The purpose of the article is not to provide comprehensive documentation on this script, a detailed description of all the features you can find in the official manual , if the community has a desire, I will be happy to translate the entire manual into Russian, for now I will give the example parser for twitter promised at the beginning of the article.
Thank you for attention. I hope it didn’t work out very hard and easy for perception.
htmlSQL - thanks Chesnovich
Zend_Dom_Query - thanks majesty
phpQuery - thanks theRavel
QueryPath - thanks ZonD80
of The DomCrawler (the Symfony) - thanks choor
CDOM - thanks to the author samally
notorious the XPath - thanks for the reminder kandy
PS
Habrozhitel Groove suggested that such materials have already been
PPS
will try to use your spare time collect all libraries and compile summary data on performance and usability.
The idea of the project is to create a tool that allows you to work with html code using jQuery-like selectors. The original idea belongs to Jose Solorzano's and is implemented for php fourth version. This project is a more advanced version based on php5 +.
The review will present brief excerpts from the official manual , as well as an example implementation of the parser for twitter. In fairness, it should be noted that a similar post is already presenton habrahabr, but in my opinion contains too little information. Who are interested in this topic, welcome to cat.
Getting html page code
$html = file_get_html('http://habrahabr.ru/'); //работает и с https://
Comrade Fedcomp made a useful comment about file_get_contents and 404 responses. The original script does not return anything when requested to page 404. To fix this, I added a check on get_headers. The modified script can be taken here .

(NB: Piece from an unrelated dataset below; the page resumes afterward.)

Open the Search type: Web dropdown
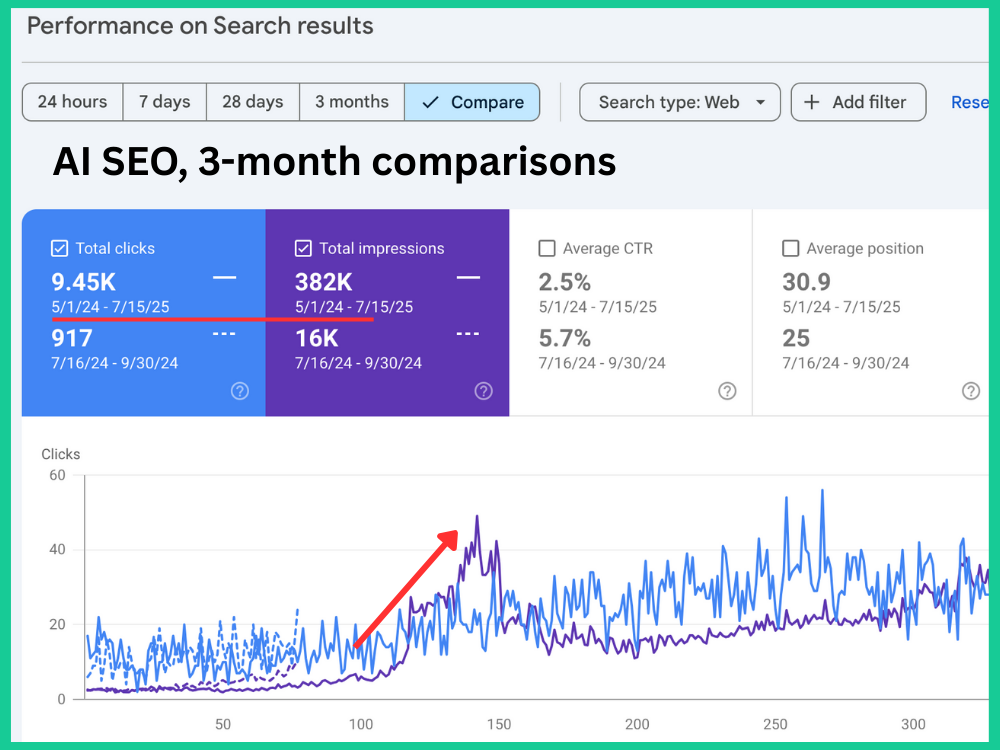The height and width of the screenshot is (750, 1000). click(680, 102)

Search for an item by tag name
foreach($html->find('img') as $element) { //выборка всех тегов img на странице
echo $element->src . '
'; // построчный вывод содержания всех найденных атрибутов src
}
Modification of html elements
$html = str_get_html('HelloWorld'); // читаем html код из строки (file_get_html() - из файла)

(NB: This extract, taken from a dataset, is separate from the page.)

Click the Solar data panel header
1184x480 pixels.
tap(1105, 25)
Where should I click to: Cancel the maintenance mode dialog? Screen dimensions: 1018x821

$html->find('div', 1)->class = 'bar'; // присвоить элементу div с порядковым номером 1 класс "bar"
$html->find('div[id=hello]', 0)->innertext = 'foo'; // записать в элемент div с id="hello" текст foo
echo $html; // выведет foo
Getting the text content of an element (plaintext)

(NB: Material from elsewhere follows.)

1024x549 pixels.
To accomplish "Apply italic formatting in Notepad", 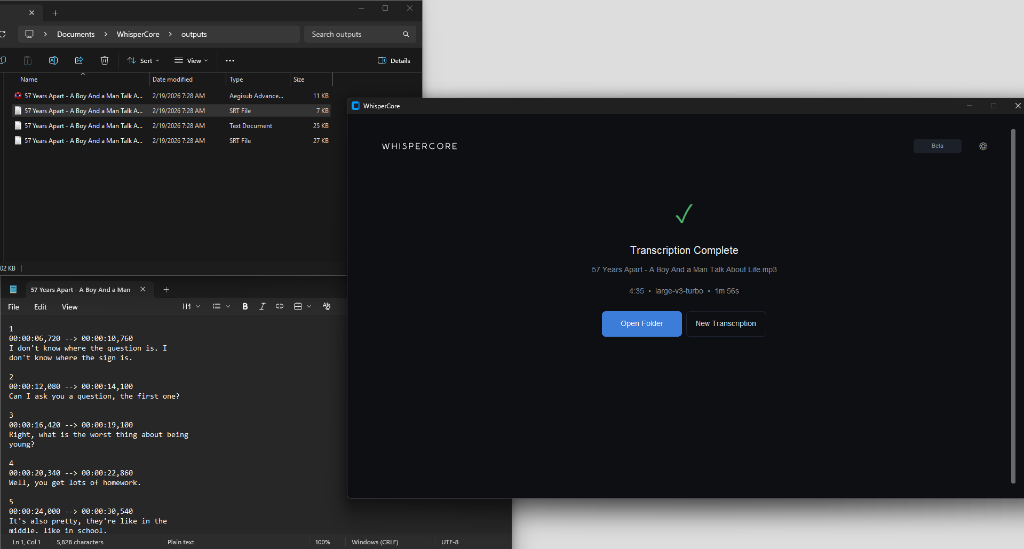I will point(262,307).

echo file_get_html('http://habrahabr.ru/')->plaintext;
The purpose of the article is not to provide comprehensive documentation on this script, a detailed description of all the features you can find in the official manual , if the community has a desire, I will be happy to translate the entire manual into Russian, for now I will give the example parser for twitter promised at the beginning of the article.
Example parser of messages from twitter
require_once 'simple_html_dom.php'; // библиотека для парсинга
$username = 'habrahabr'; // Имя в twitter
$maxpost = '5'; // к-во постов
$html = file_get_html('https://twitter.com/' . $username);
$i = '0';
foreach ($html->find('li.expanding-stream-item') as $article) { //выбираем все li сообщений
$item['text'] = $article->find('p.js-tweet-text', 0)->innertext; // парсим текст сообщения в html формате
$item['time'] = $article->find('small.time', 0)->innertext; // парсим время в html формате
$articles[] = $item; // пишем в массив
$i++;
if ($i == $maxpost) break; // прерывание цикла
}
Message output
for ($j = 0; $j < $maxpost; $j++) {
echo '
';
}
Thank you for attention. I hope it didn’t work out very hard and easy for perception.
Similar libraries
htmlSQL - thanks Chesnovich
Zend_Dom_Query - thanks majesty
phpQuery - thanks theRavel
QueryPath - thanks ZonD80
of The DomCrawler (the Symfony) - thanks choor
CDOM - thanks to the author samally
notorious the XPath - thanks for the reminder kandy
PS
Habrozhitel Groove suggested that such materials have already been
PPS
will try to use your spare time collect all libraries and compile summary data on performance and usability.